Erwartet werden Lösungen
„Die Ergebnisse der Studie offenbaren ein hohes Maß an Enttäuschung und Resignation. Viel stärker als andere Altersgruppen denkt die Gen Z offensichtlich: Wandel wäre gut, aber er kommt ja doch nicht“, sagt Christina Tillmann. „Aus dieser Frustration entspringt in der Gen Z kein Protest, sondern eher Rückzug ins unmittelbare Umfeld und auf persönliche Bedürfnisse.“ Gegenüber Appellen an die Verantwortung des Einzelnen zeigen sich die jungen Menschen vergleichsweise unempfänglich. Die Gen Z erwarte im Verkehrssektor vielmehr konkrete, alltagstaugliche Lösungen. Wenn funktionale Lösungen faire Teilhabe und Klimaschutz befördern, seien sie bei der Gen Z sehr willkommen. „Erziehungsversuche und visionäre Überhöhungen kommen bei der Gen Z nicht an. Aber wenn Politik verlässlich und realitätsnah kommuniziert und Mobilität alltagstauglich gestaltet, wird sich die Gen Z einer Mobilitätswende nicht verschließen“, so Christina Tillmann.

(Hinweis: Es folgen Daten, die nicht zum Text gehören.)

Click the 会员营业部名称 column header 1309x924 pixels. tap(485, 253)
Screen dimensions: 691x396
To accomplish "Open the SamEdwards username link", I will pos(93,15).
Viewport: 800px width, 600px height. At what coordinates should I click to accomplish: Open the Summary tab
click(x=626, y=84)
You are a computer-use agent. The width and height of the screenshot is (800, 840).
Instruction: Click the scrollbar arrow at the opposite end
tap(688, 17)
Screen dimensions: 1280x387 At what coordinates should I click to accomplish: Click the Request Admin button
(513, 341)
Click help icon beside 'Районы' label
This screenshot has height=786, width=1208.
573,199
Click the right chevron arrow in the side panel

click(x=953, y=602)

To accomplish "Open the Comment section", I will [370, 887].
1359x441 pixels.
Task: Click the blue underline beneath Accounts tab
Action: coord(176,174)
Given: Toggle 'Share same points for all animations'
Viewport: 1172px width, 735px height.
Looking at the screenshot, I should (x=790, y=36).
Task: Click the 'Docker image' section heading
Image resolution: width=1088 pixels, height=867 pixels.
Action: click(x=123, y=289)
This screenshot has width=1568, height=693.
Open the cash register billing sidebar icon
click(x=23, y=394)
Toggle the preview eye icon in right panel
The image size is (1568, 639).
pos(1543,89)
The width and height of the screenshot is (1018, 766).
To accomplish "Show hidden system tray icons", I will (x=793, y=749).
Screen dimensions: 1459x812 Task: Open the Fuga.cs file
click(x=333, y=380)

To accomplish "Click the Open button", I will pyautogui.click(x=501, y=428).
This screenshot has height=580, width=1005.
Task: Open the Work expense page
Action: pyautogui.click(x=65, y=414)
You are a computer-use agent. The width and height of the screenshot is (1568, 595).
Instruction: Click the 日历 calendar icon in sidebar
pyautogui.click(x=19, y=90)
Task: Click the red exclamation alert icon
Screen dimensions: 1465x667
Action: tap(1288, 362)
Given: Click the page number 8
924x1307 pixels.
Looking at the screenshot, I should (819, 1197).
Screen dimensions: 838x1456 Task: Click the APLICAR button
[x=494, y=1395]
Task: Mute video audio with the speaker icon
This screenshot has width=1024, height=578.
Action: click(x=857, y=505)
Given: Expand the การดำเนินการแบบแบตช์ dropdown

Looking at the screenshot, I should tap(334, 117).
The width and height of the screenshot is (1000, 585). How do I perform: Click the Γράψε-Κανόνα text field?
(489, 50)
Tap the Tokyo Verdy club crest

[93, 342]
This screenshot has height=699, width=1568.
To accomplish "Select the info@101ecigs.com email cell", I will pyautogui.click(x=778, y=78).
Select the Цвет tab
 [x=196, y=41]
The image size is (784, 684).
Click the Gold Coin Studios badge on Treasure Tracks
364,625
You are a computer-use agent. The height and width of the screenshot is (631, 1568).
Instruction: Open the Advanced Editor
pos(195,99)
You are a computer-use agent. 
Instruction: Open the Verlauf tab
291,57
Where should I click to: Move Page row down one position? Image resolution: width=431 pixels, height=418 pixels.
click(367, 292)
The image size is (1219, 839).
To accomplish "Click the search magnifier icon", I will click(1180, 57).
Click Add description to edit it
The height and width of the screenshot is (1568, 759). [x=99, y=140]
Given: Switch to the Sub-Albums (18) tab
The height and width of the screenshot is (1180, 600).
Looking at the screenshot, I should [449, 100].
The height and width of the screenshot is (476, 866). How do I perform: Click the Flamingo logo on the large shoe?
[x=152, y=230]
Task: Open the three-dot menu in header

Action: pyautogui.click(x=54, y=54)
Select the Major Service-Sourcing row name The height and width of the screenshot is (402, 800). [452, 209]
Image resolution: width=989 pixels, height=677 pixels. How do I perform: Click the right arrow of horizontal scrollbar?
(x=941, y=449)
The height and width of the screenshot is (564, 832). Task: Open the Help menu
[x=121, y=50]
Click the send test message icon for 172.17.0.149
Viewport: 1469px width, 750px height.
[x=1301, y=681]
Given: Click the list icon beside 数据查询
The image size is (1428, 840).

Die ADAC Stiftung hat gemeinsam mit dem SINUS-Institut und der Universität Duisburg-Essen erforscht, wie junge Menschen zwischen 16 und 27 Jahren über Mobilität denken, wie sie heute unterwegs sind und was sie sich von der Zukunft erwarten. Der aus der repräsentativen Befragung mit Milieuanalysen und den qualitativen Studienmodulen entstandene Datensatz ist der bislang umfangreichste in Deutschland zum Mobilitätsverhalten und zu den Mobilitätseinstellungen der Gen Z.